Beyond the Eleventh Guru: A Field Guide to the Puratan Granths
Most of us grew up knowing exactly one Sikh book: Sri Guru Granth Sahib Ji. That is as it should be — the Granth is the Guru, and nothing else in Sikh literature shares its throne. But around that throne stands a court: a whole library of puratan (old) granths from the Gurus’ time and the Panth’s classical age, from which Sikhs drew their history, their code of conduct, their battle-poetry and their hope. Most Sikhs today have heard these names — Dasam Granth, Sarabloh Granth, Suraj Prakash, Prem Sumarag, Sau Sakhi — without ever being told what’s actually inside them, whether they may read them, or where a beginner could possibly start.
This post is the guide I wish someone had given me. One orientation before we begin, and it settles ninety percent of the anxiety around these texts: Sri Guru Granth Sahib Ji alone is the Guru. The granths below are the treasured literature of the Guru’s own darbar and of the Panth — the Tenth Master’s bani, history, rahit, poetry, prophecy. You don’t have to choose between revering the Granth and reading these; the Panth has always done both, the way you can love your mother and still read the family’s letters.

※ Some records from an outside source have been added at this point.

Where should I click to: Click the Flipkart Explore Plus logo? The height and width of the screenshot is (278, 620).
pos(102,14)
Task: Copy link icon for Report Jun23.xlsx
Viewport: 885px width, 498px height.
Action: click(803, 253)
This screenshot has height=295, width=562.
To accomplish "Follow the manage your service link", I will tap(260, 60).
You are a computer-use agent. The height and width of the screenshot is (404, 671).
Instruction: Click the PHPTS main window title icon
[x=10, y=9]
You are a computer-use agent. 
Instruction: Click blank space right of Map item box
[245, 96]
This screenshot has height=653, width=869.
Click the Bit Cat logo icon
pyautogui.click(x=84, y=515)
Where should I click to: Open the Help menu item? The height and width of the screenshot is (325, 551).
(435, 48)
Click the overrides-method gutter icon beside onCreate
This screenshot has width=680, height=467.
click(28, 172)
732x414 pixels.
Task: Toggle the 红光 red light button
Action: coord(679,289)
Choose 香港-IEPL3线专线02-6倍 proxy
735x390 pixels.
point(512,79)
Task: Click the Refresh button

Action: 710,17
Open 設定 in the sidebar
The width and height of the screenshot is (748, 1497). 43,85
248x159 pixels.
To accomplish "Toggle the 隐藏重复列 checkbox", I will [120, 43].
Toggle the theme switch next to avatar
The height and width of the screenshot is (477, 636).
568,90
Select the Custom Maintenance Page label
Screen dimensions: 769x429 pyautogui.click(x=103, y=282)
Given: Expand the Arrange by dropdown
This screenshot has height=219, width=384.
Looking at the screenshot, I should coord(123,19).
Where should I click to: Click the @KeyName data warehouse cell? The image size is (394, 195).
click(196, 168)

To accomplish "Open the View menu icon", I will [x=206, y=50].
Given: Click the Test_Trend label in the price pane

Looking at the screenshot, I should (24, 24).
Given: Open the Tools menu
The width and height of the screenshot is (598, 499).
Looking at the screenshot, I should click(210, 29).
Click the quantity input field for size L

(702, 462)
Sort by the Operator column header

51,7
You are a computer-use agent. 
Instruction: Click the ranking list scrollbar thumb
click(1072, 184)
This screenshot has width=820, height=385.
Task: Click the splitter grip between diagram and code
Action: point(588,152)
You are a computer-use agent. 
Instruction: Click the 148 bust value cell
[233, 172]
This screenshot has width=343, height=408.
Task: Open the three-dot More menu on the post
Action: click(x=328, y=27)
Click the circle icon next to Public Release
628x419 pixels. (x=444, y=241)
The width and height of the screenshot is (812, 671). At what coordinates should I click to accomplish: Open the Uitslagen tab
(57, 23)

Here’s the map — the full post below walks through each text:
Sri Dasam Granth Sahib — the Tenth Master’s own voice
Bani of Guru Gobind Singh Ji · Braj, Punjabi and Persian in Gurmukhi · 1,428 angs in the standard sarup
What it is. The collected bani of Guru Gobind Singh Ji — and the granth every practising Sikh already knows more of than they realise. Your daily nitnem draws directly from it: Jaap Sahib, Tav-Prasad Savaiye, and Chaupai Sahib are all Dasam bani, as are the banis of the amrit sanchar itself. The Ardas — the prayer that opens with ਪ੍ਰਿਥਮ ਭਗੌਤੀ ਸਿਮਰਿ ਕੈ — begins with the first pauri of Chandi di Var, the Guru’s thundering ballad of the Divine-as-sword. If you have ever stood in Ardas, you have recited Dasam Granth.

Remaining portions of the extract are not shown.